On Sun, 30 Mar 2008, hyc@symas.com wrote:
rein@tollevik.no wrote:
On Sat, 29 Mar 2008, ando@sys-net.it wrote:
rein@basefarm.no wrote:
I was seeing random failures of the test050-syncrepl-multimaster test. One of the failures was that it went into a tight loop traversing a circular runqueue it had managed to create in slapd_rq.task_list. It seems as this was caused by missing mutex locks around accesses to slapd_rq, which the patch uploaded to ftp://ftp.openldap.org/incoming/slapd_rq_lock.patch fixes.
Before I applied this patch the test failed after being run a few times, with it it has now passed 100 times and is still counting.
locks in back-bdb/config.c should be pointless, as modifications to the configuration should only occur while all threads are paused. The rest makes sort of sense, but I'd leave it to Howard.
Ignoring the ITS#5403 changes, I don't see anything here that isn't config-related, therefore it's all running single-threaded.
Now that the configuration can be changed dynamically (as this test does) I find it a bit odd that the config stuff should always be running single-threaded. But there is obviously much I don't know about the internals of slapd.

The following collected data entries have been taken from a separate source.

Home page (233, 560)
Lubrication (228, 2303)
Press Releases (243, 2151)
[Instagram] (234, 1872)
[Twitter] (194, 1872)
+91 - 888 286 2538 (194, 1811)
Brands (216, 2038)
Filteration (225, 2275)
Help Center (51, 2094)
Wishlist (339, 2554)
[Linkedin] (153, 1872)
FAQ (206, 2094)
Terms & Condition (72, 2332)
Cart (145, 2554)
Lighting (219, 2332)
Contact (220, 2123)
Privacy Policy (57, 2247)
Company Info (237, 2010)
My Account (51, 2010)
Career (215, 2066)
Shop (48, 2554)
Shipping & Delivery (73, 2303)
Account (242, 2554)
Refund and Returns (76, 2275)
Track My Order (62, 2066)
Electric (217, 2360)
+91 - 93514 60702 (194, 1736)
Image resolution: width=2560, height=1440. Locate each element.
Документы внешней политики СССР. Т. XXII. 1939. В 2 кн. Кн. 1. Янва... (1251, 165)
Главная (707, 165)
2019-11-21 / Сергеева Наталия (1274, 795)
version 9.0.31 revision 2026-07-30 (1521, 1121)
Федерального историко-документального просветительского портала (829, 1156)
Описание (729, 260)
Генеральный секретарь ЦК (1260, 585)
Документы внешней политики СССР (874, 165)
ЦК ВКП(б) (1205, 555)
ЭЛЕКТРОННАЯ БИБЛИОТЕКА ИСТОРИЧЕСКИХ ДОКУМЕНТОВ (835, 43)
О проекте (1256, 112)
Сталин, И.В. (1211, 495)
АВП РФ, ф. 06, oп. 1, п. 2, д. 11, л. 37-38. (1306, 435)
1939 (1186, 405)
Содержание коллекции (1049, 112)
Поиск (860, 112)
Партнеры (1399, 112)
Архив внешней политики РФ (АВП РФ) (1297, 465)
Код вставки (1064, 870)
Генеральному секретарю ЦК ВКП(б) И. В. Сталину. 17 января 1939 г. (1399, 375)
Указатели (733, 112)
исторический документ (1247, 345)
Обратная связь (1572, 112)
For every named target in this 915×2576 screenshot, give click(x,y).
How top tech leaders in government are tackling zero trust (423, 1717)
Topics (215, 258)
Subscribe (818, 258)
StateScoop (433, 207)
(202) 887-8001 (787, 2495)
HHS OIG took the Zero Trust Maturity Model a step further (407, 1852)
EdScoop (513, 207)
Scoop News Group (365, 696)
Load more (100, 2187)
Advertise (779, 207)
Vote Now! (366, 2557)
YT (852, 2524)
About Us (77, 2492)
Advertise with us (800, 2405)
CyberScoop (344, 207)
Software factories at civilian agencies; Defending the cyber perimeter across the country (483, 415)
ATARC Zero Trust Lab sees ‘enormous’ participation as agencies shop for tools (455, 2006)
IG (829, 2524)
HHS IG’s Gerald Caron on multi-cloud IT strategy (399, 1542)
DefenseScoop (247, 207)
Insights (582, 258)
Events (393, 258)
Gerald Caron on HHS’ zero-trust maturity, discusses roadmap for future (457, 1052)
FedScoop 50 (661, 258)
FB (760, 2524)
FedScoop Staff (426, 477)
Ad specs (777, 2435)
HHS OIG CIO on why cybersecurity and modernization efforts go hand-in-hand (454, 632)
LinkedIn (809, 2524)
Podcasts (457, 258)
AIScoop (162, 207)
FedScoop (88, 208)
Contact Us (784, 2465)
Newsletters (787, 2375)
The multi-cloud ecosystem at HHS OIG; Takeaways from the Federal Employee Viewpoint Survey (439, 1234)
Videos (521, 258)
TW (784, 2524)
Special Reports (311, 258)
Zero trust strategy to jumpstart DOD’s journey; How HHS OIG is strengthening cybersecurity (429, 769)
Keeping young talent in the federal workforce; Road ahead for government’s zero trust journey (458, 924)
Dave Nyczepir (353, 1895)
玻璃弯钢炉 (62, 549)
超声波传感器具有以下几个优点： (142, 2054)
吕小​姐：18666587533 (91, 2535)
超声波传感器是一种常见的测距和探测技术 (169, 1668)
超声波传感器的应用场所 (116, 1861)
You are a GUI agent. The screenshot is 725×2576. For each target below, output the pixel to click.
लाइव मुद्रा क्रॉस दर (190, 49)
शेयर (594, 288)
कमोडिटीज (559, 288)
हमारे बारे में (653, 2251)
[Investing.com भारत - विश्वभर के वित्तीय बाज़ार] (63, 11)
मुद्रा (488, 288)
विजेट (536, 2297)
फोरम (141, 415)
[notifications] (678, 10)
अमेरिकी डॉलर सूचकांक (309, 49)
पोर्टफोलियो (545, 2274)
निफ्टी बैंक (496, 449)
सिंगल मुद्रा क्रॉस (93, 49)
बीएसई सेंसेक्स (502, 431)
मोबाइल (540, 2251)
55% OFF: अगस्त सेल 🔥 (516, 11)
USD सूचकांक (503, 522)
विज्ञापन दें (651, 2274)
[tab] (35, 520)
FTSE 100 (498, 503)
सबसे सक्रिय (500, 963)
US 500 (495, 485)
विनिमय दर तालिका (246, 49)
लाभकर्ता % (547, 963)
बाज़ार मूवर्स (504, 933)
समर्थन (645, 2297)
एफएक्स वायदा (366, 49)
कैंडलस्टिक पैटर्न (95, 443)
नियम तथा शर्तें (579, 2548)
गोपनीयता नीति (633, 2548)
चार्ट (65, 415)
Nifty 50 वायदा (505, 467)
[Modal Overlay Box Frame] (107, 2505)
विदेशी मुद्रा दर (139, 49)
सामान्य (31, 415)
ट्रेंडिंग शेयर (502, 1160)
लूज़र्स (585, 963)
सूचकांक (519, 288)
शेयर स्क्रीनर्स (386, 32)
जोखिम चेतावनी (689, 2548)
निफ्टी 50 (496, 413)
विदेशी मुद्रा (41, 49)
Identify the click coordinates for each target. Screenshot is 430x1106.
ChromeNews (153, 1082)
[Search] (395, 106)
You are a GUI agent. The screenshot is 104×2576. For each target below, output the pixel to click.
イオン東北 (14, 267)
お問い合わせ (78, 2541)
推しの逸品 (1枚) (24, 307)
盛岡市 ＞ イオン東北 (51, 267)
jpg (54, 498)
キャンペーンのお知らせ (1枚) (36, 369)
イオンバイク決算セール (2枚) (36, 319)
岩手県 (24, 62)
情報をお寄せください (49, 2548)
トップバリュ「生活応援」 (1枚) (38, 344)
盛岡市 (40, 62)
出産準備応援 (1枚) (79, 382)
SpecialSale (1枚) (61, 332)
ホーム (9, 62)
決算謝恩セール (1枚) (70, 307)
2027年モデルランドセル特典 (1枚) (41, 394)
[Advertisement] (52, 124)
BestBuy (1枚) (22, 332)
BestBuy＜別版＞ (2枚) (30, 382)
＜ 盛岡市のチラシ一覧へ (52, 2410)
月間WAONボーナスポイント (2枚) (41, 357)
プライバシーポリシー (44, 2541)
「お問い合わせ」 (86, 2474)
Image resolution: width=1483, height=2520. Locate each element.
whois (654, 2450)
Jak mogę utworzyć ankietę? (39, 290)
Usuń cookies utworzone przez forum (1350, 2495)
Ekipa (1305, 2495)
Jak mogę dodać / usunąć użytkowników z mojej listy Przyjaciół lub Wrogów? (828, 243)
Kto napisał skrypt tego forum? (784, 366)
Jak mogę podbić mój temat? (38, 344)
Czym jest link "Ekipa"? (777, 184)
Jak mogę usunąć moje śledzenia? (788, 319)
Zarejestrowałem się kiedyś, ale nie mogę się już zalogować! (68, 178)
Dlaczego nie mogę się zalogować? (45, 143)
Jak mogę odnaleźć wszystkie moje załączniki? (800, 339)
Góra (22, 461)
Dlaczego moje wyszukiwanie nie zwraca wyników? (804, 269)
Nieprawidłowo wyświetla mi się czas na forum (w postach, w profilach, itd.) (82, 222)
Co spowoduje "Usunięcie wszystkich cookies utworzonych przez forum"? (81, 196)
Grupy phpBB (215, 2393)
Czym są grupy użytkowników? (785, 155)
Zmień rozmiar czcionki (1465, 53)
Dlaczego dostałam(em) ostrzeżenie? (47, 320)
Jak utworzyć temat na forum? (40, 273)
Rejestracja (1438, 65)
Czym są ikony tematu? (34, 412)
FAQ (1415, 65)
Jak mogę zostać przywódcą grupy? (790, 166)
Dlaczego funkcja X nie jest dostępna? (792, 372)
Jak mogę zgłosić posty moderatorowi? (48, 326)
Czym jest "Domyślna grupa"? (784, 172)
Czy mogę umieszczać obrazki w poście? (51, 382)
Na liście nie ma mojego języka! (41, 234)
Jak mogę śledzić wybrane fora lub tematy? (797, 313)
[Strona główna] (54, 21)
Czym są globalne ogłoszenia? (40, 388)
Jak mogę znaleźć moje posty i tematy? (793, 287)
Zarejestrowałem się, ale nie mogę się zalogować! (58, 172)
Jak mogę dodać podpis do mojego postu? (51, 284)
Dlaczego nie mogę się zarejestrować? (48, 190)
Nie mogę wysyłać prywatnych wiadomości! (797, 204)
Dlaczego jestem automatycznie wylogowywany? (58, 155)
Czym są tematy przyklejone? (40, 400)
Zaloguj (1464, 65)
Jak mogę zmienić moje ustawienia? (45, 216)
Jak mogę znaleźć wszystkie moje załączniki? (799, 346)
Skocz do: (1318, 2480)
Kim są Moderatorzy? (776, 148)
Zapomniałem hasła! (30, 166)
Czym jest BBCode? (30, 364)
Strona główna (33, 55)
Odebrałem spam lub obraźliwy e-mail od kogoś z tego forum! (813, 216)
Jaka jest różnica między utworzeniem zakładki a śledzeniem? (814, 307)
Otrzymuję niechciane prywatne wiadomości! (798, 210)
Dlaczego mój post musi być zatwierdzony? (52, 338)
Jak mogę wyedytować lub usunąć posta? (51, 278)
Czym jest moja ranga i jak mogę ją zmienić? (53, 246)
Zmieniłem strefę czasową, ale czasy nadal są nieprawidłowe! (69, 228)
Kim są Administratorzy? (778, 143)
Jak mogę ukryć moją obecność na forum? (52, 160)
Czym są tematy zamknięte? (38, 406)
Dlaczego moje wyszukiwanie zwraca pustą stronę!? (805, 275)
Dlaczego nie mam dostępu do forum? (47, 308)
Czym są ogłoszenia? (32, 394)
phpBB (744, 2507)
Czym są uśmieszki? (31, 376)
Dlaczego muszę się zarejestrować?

Of the "relevant" changes in syncrepl.c, I note that three out of the four chunks of the patch are in code that is only run when using cn=config to delete a syncrepl configuration, and test050 never performs that operation. The remaining chunk only takes affect when adding syncrepl config, and again, slapd is single-threaded for that.
I have been experimenting a bit more with the patch, and it appears to be the locks added to add_syncrepl() that stopped the test from failing. The test uses ordinary ldapadd to add the syncrepl configuration after slapd has been started, which I would expect to indicate that it has entered the multi-threaded state. But again, it can revert to single-threaded when modifying the configuration for all I know.
I've also run test050 thru hundreds of iterations without any issue, without these patches. If there's a problem in test050, I don't believe it's in this code.
I have also run it several hundred times on other systems, it is only on one of the 4 systems I build slapd that it fails. That is, that test failed on one of the other systems with the 2.4.8 release, also with an infinite loop, but that dosn't say vary much in this context.
The system where the test fail is the only multi-cpu system I have run it on, which I recon to be the reason why it only fails there. Without this patch the test fails about 20% of the times it is run on that system, the reason varies between slapd being killed due to abort or seg. fault (unknown why), or infinite loop traversing the circular slapd_rq. With the patch it has succeeded several thousand times in a row, which I account for more than just a coincident.
So, as long as this patch doesn't create any deadlock I can't really see the problem with it and will stick to it in our version. I find it a bit easier to understand and verify code that requiers locking if the locks are always used, then I don't need to know the thread states that are allowed to call the functions as well to know whether a lock is needed or not..
Rein